Transcribe only part of the material below: the lines from the one containing "Given: Tap the green" through the one containing "Click the Firefox Account sync icon", inclusive, exactly as written.
* * *
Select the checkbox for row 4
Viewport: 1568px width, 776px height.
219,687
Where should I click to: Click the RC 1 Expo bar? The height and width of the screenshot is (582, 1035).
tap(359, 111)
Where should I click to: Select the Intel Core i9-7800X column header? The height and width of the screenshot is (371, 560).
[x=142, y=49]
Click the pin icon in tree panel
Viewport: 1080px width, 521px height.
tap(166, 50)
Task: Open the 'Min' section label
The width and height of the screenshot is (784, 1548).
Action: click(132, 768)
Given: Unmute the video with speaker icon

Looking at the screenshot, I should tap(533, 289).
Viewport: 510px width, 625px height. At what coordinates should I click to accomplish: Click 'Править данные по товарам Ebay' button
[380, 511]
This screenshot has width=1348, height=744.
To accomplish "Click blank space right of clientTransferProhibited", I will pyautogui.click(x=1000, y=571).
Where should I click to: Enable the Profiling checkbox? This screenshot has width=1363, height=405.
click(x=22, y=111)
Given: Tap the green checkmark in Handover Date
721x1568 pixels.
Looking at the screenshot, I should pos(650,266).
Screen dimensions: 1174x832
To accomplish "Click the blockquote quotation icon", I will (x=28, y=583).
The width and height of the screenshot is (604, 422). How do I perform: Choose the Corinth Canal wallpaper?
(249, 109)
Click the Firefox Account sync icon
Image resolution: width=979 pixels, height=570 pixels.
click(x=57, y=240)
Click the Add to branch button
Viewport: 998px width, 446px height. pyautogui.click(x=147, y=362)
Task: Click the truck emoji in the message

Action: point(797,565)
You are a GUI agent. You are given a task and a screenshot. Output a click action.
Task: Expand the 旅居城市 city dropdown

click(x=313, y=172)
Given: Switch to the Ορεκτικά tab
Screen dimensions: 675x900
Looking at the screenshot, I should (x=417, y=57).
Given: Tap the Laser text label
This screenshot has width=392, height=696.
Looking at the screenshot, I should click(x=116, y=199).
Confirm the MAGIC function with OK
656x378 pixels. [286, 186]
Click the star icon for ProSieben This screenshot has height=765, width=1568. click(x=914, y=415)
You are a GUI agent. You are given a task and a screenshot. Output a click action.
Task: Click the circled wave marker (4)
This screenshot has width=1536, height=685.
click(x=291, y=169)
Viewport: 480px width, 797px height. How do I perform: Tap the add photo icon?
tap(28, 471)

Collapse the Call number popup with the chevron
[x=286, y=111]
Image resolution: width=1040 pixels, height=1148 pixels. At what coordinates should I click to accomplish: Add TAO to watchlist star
* * *
*WRITTEN ANSWER*.
Given: Tap the green checkmark in Handover Date
721x1568 pixels.
Looking at the screenshot, I should pos(650,266).
Screen dimensions: 1174x832
To accomplish "Click the blockquote quotation icon", I will (x=28, y=583).
The width and height of the screenshot is (604, 422). How do I perform: Choose the Corinth Canal wallpaper?
(249, 109)
Click the Firefox Account sync icon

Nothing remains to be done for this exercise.